_Work to be completed_
From the entries below, retype only the lines from the one with "The image size is (1056, 392)." through the one with "Viewport: 1366px width, 768px height.", exactly as written.

★ ★ ★ ★ ★

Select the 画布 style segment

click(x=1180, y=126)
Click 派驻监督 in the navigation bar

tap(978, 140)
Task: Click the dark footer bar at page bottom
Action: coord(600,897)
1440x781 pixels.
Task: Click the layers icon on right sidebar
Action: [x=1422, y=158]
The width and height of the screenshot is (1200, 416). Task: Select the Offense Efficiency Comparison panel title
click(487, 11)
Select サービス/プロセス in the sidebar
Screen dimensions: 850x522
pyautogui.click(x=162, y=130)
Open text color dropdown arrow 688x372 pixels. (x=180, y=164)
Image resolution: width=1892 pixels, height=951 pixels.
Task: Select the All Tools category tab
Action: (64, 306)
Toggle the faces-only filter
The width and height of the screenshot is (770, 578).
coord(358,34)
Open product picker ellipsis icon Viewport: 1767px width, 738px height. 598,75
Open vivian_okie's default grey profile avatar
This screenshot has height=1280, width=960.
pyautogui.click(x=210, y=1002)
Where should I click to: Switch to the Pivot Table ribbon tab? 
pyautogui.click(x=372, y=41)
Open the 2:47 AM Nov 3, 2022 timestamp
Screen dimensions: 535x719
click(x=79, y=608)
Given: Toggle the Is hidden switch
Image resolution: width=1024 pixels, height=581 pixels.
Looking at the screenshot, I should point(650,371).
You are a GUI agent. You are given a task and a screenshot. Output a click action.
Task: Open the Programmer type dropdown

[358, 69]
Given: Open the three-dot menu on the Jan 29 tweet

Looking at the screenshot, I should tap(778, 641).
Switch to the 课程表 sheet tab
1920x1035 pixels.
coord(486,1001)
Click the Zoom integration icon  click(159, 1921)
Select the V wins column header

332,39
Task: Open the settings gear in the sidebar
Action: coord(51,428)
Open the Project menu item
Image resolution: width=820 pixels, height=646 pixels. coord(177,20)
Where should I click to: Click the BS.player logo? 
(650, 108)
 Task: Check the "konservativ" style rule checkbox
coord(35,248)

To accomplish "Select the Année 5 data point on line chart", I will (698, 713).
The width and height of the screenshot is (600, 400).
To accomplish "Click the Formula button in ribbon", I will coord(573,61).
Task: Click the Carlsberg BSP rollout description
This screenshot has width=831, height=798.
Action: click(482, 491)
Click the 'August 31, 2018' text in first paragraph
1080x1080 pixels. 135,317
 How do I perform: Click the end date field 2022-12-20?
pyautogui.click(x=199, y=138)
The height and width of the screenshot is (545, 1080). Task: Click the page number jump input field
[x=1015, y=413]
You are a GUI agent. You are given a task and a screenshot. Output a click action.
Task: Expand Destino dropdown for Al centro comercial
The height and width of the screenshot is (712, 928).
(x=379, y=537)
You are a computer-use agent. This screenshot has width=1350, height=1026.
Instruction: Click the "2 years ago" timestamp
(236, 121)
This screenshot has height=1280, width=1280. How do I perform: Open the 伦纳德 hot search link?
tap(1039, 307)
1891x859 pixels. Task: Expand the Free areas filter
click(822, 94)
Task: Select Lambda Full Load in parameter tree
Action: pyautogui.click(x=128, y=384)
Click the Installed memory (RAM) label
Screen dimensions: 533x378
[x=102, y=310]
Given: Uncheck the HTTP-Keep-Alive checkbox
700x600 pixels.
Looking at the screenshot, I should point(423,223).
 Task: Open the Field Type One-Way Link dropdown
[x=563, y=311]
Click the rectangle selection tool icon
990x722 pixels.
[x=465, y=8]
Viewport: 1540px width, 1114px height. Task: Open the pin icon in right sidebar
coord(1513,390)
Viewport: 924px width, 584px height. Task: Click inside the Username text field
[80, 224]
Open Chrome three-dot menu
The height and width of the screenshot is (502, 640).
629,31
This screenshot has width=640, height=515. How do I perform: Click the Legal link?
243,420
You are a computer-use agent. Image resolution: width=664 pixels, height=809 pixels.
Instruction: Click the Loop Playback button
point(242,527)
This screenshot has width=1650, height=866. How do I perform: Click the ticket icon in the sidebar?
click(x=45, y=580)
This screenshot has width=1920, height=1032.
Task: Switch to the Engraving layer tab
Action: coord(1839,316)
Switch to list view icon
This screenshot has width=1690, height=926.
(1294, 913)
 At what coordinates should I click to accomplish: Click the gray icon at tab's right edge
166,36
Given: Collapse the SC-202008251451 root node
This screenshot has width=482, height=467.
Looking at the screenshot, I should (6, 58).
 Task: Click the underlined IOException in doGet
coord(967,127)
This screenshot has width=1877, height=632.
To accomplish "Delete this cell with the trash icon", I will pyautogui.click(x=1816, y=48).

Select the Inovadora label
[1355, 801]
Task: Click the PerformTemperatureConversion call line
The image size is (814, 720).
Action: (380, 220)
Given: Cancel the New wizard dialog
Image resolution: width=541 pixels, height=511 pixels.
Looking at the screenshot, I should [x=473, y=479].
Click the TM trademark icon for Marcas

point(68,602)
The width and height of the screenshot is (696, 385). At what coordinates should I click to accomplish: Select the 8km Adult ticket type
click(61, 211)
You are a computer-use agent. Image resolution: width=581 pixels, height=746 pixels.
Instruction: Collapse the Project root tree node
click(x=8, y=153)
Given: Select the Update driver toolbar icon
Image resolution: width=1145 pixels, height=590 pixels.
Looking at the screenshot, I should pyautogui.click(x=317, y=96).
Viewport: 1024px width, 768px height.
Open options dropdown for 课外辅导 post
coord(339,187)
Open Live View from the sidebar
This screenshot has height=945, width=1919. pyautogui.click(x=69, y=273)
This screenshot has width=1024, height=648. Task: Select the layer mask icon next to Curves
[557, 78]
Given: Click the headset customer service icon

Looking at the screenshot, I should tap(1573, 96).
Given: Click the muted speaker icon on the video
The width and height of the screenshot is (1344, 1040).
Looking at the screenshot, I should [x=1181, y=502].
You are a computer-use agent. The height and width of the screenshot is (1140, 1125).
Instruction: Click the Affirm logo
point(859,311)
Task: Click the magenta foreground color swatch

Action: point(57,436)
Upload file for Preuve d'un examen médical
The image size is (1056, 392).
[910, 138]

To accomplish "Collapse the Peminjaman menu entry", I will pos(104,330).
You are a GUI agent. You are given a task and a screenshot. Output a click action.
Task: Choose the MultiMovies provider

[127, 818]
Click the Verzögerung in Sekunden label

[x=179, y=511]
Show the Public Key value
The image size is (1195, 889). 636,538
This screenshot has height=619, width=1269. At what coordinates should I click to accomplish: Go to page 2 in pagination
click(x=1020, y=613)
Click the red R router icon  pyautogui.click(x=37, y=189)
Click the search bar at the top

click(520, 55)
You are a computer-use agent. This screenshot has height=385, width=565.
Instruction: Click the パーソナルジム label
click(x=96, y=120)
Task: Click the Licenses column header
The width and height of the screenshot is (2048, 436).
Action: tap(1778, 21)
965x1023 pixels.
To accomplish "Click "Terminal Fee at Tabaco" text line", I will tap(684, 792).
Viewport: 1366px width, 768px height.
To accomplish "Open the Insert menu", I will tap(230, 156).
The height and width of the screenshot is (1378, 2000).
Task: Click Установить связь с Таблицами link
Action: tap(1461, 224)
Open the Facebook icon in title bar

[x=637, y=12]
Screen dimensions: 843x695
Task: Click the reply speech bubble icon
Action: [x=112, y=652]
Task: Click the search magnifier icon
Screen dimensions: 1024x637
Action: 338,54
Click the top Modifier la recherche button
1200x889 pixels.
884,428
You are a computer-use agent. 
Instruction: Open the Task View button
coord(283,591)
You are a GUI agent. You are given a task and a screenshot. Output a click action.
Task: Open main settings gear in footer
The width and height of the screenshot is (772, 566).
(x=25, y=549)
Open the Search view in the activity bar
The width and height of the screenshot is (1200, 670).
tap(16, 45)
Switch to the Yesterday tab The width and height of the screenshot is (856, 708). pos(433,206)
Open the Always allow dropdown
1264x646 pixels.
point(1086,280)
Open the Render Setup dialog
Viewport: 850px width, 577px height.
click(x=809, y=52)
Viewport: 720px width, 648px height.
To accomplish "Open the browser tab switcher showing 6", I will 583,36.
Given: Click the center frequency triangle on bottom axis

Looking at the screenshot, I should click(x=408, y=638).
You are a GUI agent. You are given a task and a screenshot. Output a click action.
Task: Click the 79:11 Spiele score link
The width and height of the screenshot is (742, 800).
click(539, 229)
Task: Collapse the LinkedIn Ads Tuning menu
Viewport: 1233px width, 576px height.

★ ★ ★ ★ ★

_Output of the task_
The image size is (1056, 392).
[910, 138]

To accomplish "Collapse the Peminjaman menu entry", I will pos(104,330).
You are a GUI agent. You are given a task and a screenshot. Output a click action.
Task: Choose the MultiMovies provider

[127, 818]
Click the Verzögerung in Sekunden label

[x=179, y=511]
Show the Public Key value
The image size is (1195, 889). 636,538
This screenshot has height=619, width=1269. At what coordinates should I click to accomplish: Go to page 2 in pagination
click(x=1020, y=613)
Click the red R router icon  pyautogui.click(x=37, y=189)
Click the search bar at the top

click(520, 55)
You are a computer-use agent. This screenshot has height=385, width=565.
Instruction: Click the パーソナルジム label
click(x=96, y=120)
Task: Click the Licenses column header
The width and height of the screenshot is (2048, 436).
Action: tap(1778, 21)
965x1023 pixels.
To accomplish "Click "Terminal Fee at Tabaco" text line", I will tap(684, 792).
Viewport: 1366px width, 768px height.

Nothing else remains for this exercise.